Program The Other Lab tahun ini didukung oleh Taco Laminate Indonesia dan bekerjasama dengan Studio Banda, sebuah studio desain yang berbasis di Bali. Program ini mengajak publik membicarakan persoalan lingkungan dengan mengintegrasikan perspektif desain melalui metode eksperimen ke dalam kehidupan sehari-hari. Program The Other Lab by Taco akan dilengkapi dengan diskusi dan sejumlah lokakarya yang terbuka bagi pengunjung untuk mengeksplorasi material.

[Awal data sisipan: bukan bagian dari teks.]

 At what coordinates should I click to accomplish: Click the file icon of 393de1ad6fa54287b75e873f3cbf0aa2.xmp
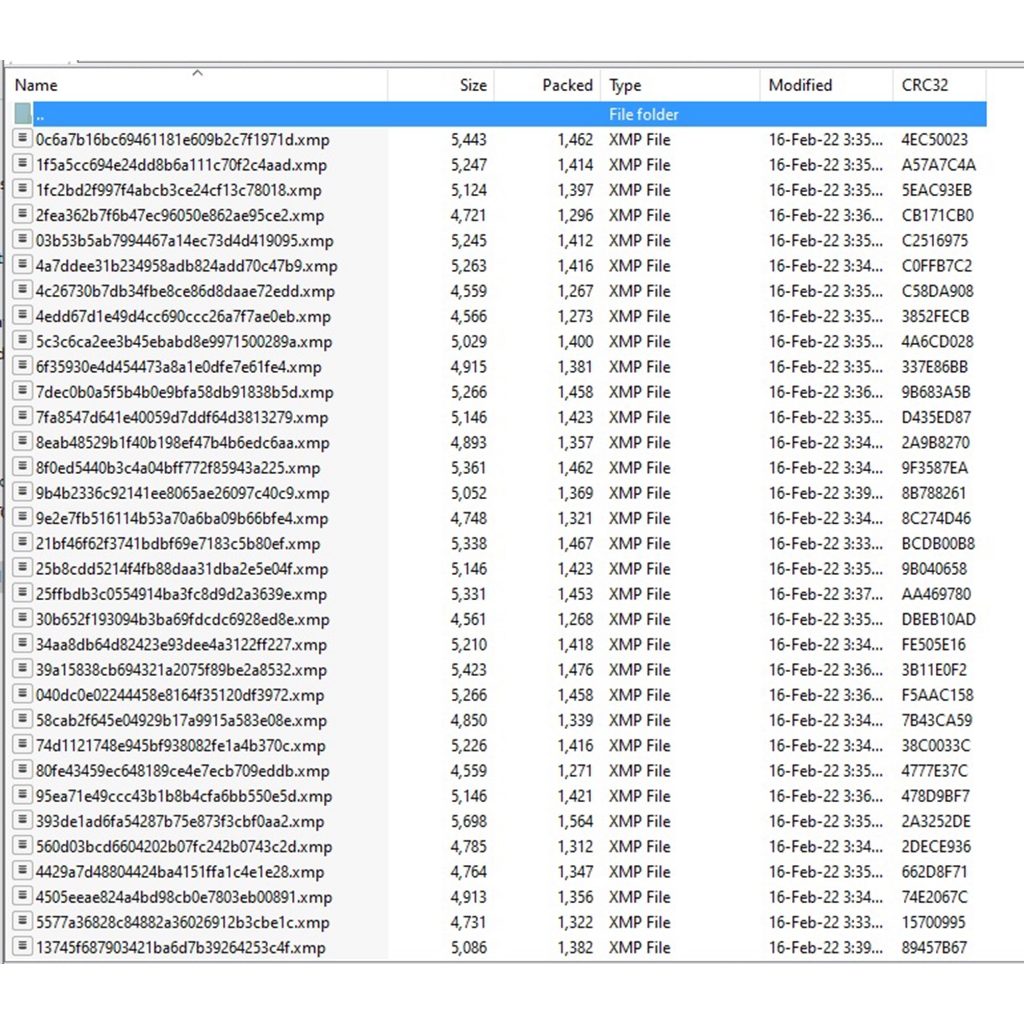point(23,821)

Dukungan dari Bakti Budaya Djarum Foundation untuk Performa•ARTJOG mengakomodasi berbagai penampil dari panggilan terbuka dan menghadirkan berbagai pertunjukan spesial. Berkolaborasi dengan IFI Yogyakarta, Performa•ARTJOG akan menampilkan Violet Indigo (Musisi asal Prancis) dan Watcdog (Grup musik asal Prancis). Melalui kerjasama dengan Project Eleven Australia, program ini akan menghadirkan pertunjukan kolaboratif antara Monica Lim (Komposer asal Australia), Patrick Hartono (Komposer asal Vietnam/Indonesia), Morgan May (Musisi asal Australia), dan Serenata Choir ISI Yogyakarta, serta pertunjukan ansambel kontemporer dari Australian Art Orchestra.
Pertunjukan spesial lainnya yang tidak boleh dilewatkan adalah dua proyek seni pertunjukan multidisiplin bertajuk “Daugthers of the Sea” oleh Artistique Theatre dari Prancis dan “Ma ‘Bua'” karya koreografer Densiel Lebang. Panggung Performa• ARTJOG X Bakti Budaya Djarum Foundation akan berlangsung setiap akhir pekan selama pelaksanaan ARTJOG.
ARTJIG 2026 akan menyajikan program-program lain seperti Exhibition Tour, Meet the Artist, dan ARTCare Indonesia. Program Merchandise Project tahun ini akan berkolaborasi dengan beberapa seniman dan brand ternama seperti Sirin Farid Stevy, Pable Indonesia, Dagadu dan Rumah Atsiri Indonesia.